It’s one thing to set goals for student achievement. It’s entirely another to define what success looks like for blended learning programs. That very challenge, however, evolved as a prevalent theme at the November 8 - 11 2015 iNACOL symposium, which brought together 3,000 educators, edtech entrepreneurs, nonprofit representatives, and thought leaders to Orlando to discuss blended learning.
Issues around personalized frameworks and virtual schools all slipped into conversations. Yet the question of assessing “success” popped up over and over again. Among the voiced questions: Should we point to test scores as emblematic of a blended program that works? Is that limiting? What about teacher adoption of technology--if they adopt it, isn’t that inherent success on its own?
Fresh research also took center stage: the Bill and Melinda Gates Foundation debuted its report, Continued Progress: New Evidence on Personalized Learning, that showed evidence that personalized learning can improve students' outcomes in math and reading.
EdSurge took to the floor of iNACOL to learn the perspectives of a few of those 3,000 conference goers. Here’s what we heard.
Test Scores: Not Quite the Bottom Line
Arguments over the merits of test scores--or, more broadly, quantitative measures of knowledge or skills--made their way into many iNACOL presentations, whether the scores in question came from a PARCC exam, an ST Math activity, or even a teacher’s end-of-day exit tickets.
During Monday’s “Let’s Get Real: What Does ‘Success’ Look Like for Learning Technologies?” session, panelists hammered at the point that test scores are only one of many measurements of how well students learn with the assistance of technology.
Mahnaz Charania, Director of Research and Program Evaluation at Fulton County Schools, for instance, expressed confusion at the relevance of test scores when asked: “How much of the measures of edtech success should be based on improvements in student test scores?”
“I'm very skeptical when test scores are the only thing being shown in an edtech tool,” she responded. Charania explained that the Fulton leadership team usually comes to her Research and Program Evaluation team to qualify a tool's effectiveness.

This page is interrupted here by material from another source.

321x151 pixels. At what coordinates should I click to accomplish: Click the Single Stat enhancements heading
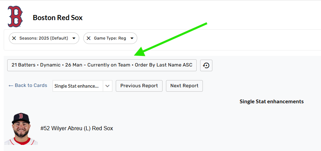pos(271,102)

When they do, she lets them know she’s more interested in measuring soft skills as leading indicators. “Over time, the test scores will hopefully improve, too, by default,” she says.
Similarly Eian Harm, Research and Innovative Projects Coordinator for the West Ada School District in Meridian, Idaho, noted that a set of scores generated by a blended program such as ST Math or Dreambox, doesn’t necessarily correlate to external test scores.

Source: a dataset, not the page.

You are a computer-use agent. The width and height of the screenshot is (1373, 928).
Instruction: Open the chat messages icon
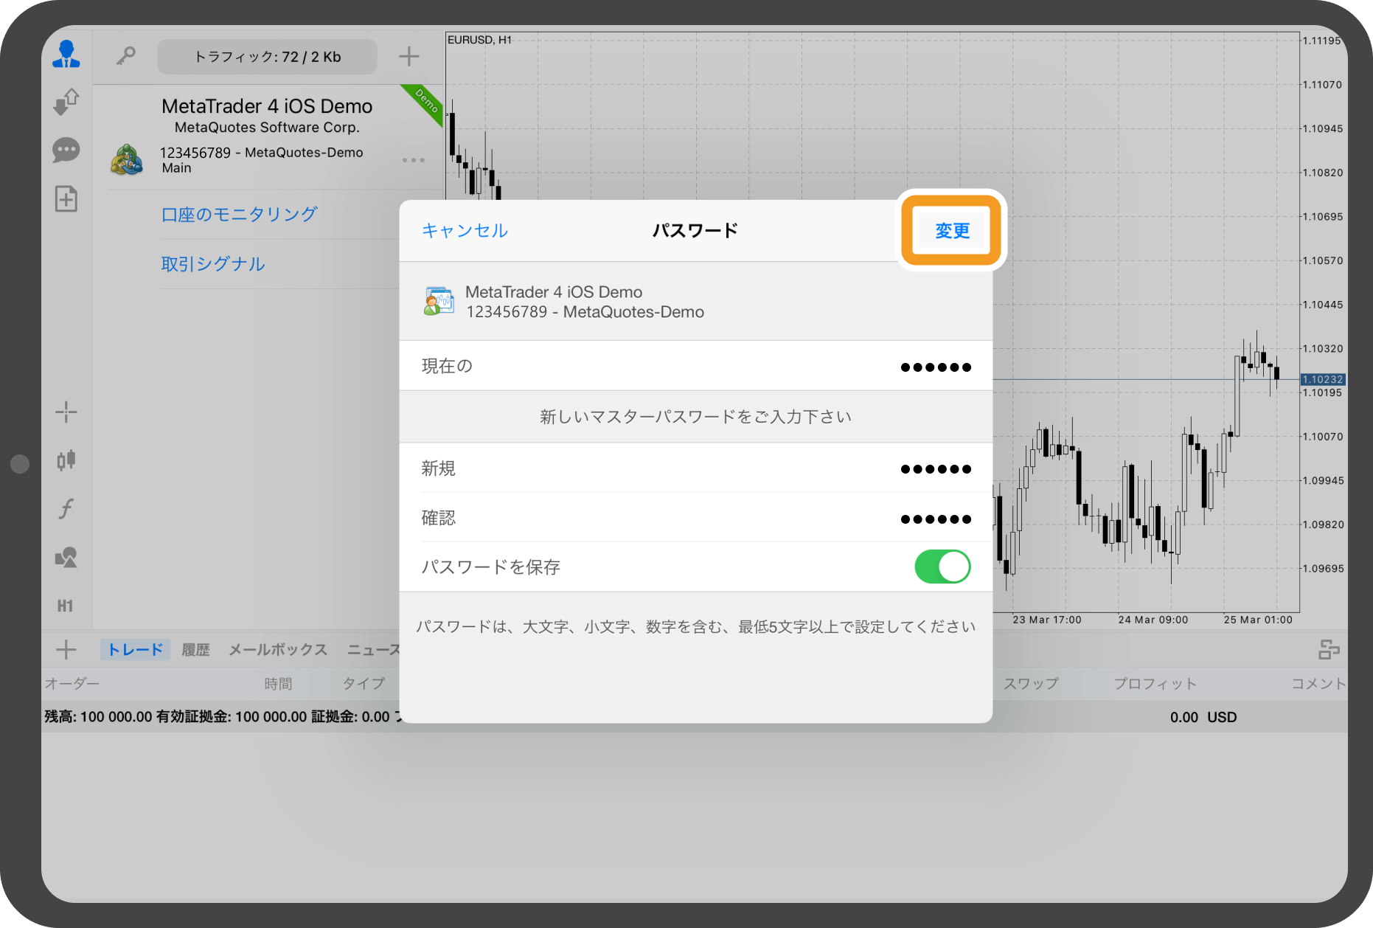click(66, 150)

“Students could be showing these great results in this tool, but take a test outside, and they flatline,” Harm said. “How can this show the hard work that teachers are doing?”
In fact, the issue of “causality”--tracking whether or not edtech tools are driving improved test scores--came up again and again. For instance, panelist Seth Corrigan of GlassLab asked: how in the world do we really know if a particular program caused a particular outcome?

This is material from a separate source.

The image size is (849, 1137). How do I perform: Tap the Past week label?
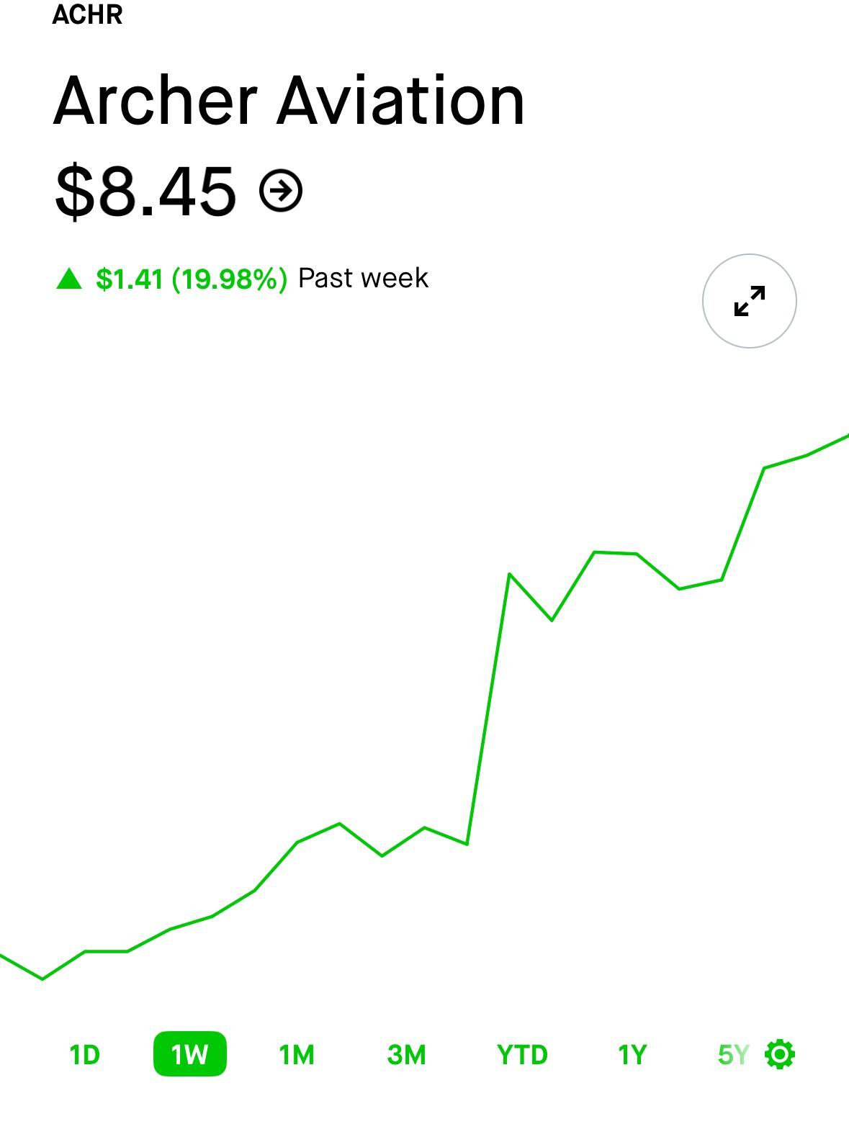pyautogui.click(x=363, y=278)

Overhyped claims are a flag. When Charania’s district purchases edtech tools, “the question of causality comes up in my mind when I see something that says ‘This raised student test scores by X%’,” she observed.
It’s not just a math score issue, either. How do teachers know if an edtech game increases students’ grit? Or if a student uses NoRedInk and Curriculet, how able are they to authentically argue a point?
Aligning ‘Success’ to Vision
When asked by an iNACOL participant what else besides test scores should schools and districts weigh to define success, Charania responded “academic outcomes,” a term with a nuanced definition. “Academic outcomes” vary from school to school. And many visitors to iNACOL argued that a school or district’s leader sets the goal for what constitutes “success.”
“There are lots of different kinds of school models and variations out there,” said Stacey Childress, CEO at NewSchools Venture Fund, adding that she and her team are trying to identify the range of “factors of success” in blended environments.
Aylon Samouha, co-founder at the school-design nonprofit, Transcend, and former Chief Schools Officer for Rocketship Education, referenced the Achievement First Greenfield model--a collection of charters that believe one can measure “curiosity” for evidence of student growth. Measuring curiosity was a key focus of Greenfield leaders including middle school principal Robert Hawke. While Samouha concedes “there are no instruments at the moment to measure curiosity,” he remains optimistic.
“We've tried to detect curiosity in our own small ways with rubrics, observation. We will start to find ways that we measure it, at least at the practitioner level,” he says.
Samouha also expressed appreciation for a leader’s vision in keeping those measurements closer to a teacher’s practice, reflecting on the fact that test scores are often used in harmful, rather than helpful, ways. “There's a deeper question [at Greenfield] about how are we going to use measurement as a ways to build practice, rather than use them as perverse incentives.”
Just Do It Right
However leaders and educators define “success” throughout the learning process, the Highlander Institute’s Shawn Rubin worries that focusing on the end product may blind administrators to the success that teachers and students have along the way.
“You've got to get the implementation first,” he says, “and then you can be successful in the performance category--or at least track success.”
Perhaps he is right, and going forward, acknowledging the small successes in the implementation is the precursor to student success--however one might define it.
“Celebrate the success of educators who are at least making the transition and trying to go blended,” Rubin recommends.